* **What the task asks**: Copy the listing from its start through the line that contains "Action: tap(287, 82)" with no changes at all.

Lines of data:
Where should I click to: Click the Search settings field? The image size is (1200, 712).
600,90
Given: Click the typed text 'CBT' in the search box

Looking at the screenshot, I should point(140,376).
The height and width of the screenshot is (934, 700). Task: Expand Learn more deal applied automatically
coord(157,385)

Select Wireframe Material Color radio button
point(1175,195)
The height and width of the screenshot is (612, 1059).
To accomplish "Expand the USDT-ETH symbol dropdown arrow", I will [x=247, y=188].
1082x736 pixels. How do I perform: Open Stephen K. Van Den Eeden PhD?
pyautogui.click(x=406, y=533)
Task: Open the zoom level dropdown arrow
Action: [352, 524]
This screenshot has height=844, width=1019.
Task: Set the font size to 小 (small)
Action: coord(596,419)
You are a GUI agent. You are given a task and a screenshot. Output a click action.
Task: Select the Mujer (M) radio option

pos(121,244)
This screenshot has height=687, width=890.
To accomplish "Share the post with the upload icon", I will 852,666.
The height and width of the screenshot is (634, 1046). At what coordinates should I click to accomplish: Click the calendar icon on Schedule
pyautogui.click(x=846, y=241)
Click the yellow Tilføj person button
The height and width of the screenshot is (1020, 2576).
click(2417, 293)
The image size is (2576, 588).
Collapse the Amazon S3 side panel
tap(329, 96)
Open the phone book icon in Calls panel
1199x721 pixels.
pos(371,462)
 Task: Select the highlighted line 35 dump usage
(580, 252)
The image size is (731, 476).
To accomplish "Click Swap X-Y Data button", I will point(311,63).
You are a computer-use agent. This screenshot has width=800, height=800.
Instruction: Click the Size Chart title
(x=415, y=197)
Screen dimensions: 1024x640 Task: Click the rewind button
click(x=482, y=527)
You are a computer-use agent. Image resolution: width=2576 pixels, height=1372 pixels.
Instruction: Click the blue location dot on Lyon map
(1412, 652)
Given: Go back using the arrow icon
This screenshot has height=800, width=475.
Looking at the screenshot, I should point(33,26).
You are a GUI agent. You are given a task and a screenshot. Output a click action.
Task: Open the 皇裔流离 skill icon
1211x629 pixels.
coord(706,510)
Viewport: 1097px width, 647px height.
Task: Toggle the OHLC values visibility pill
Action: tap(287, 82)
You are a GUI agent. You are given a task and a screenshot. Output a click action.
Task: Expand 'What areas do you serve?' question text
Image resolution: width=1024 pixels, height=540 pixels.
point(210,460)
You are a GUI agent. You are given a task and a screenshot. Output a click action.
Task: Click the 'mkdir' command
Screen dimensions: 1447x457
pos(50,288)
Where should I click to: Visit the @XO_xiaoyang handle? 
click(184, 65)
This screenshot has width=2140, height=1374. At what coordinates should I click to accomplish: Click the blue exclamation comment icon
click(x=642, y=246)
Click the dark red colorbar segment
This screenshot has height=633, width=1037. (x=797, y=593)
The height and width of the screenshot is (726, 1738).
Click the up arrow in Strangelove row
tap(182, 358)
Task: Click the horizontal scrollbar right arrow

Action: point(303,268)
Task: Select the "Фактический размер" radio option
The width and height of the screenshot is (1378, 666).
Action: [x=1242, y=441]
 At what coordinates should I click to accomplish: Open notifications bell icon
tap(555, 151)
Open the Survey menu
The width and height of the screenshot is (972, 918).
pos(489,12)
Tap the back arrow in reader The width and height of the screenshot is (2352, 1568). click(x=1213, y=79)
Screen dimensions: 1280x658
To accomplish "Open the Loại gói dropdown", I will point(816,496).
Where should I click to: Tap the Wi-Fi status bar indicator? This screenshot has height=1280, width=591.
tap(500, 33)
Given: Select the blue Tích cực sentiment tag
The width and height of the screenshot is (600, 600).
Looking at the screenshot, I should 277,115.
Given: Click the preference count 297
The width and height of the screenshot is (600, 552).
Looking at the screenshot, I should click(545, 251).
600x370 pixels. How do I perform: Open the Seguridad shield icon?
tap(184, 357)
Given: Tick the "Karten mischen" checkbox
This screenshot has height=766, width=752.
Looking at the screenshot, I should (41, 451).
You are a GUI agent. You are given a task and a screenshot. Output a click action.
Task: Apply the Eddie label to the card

* **Answer below**:
Where should I click to: Click the Search settings field? The image size is (1200, 712).
600,90
Given: Click the typed text 'CBT' in the search box

Looking at the screenshot, I should point(140,376).
The height and width of the screenshot is (934, 700). Task: Expand Learn more deal applied automatically
coord(157,385)

Select Wireframe Material Color radio button
point(1175,195)
The height and width of the screenshot is (612, 1059).
To accomplish "Expand the USDT-ETH symbol dropdown arrow", I will [x=247, y=188].
1082x736 pixels. How do I perform: Open Stephen K. Van Den Eeden PhD?
pyautogui.click(x=406, y=533)
Task: Open the zoom level dropdown arrow
Action: [352, 524]
This screenshot has height=844, width=1019.
Task: Set the font size to 小 (small)
Action: coord(596,419)
You are a GUI agent. You are given a task and a screenshot. Output a click action.
Task: Select the Mujer (M) radio option

pos(121,244)
This screenshot has height=687, width=890.
To accomplish "Share the post with the upload icon", I will 852,666.
The height and width of the screenshot is (634, 1046). At what coordinates should I click to accomplish: Click the calendar icon on Schedule
pyautogui.click(x=846, y=241)
Click the yellow Tilføj person button
The height and width of the screenshot is (1020, 2576).
click(2417, 293)
The image size is (2576, 588).
Collapse the Amazon S3 side panel
tap(329, 96)
Open the phone book icon in Calls panel
1199x721 pixels.
pos(371,462)
 Task: Select the highlighted line 35 dump usage
(580, 252)
The image size is (731, 476).
To accomplish "Click Swap X-Y Data button", I will point(311,63).
You are a computer-use agent. This screenshot has width=800, height=800.
Instruction: Click the Size Chart title
(x=415, y=197)
Screen dimensions: 1024x640 Task: Click the rewind button
click(x=482, y=527)
You are a computer-use agent. Image resolution: width=2576 pixels, height=1372 pixels.
Instruction: Click the blue location dot on Lyon map
(1412, 652)
Given: Go back using the arrow icon
This screenshot has height=800, width=475.
Looking at the screenshot, I should point(33,26).
You are a GUI agent. You are given a task and a screenshot. Output a click action.
Task: Open the 皇裔流离 skill icon
1211x629 pixels.
coord(706,510)
Viewport: 1097px width, 647px height.
Task: Toggle the OHLC values visibility pill
Action: tap(287, 82)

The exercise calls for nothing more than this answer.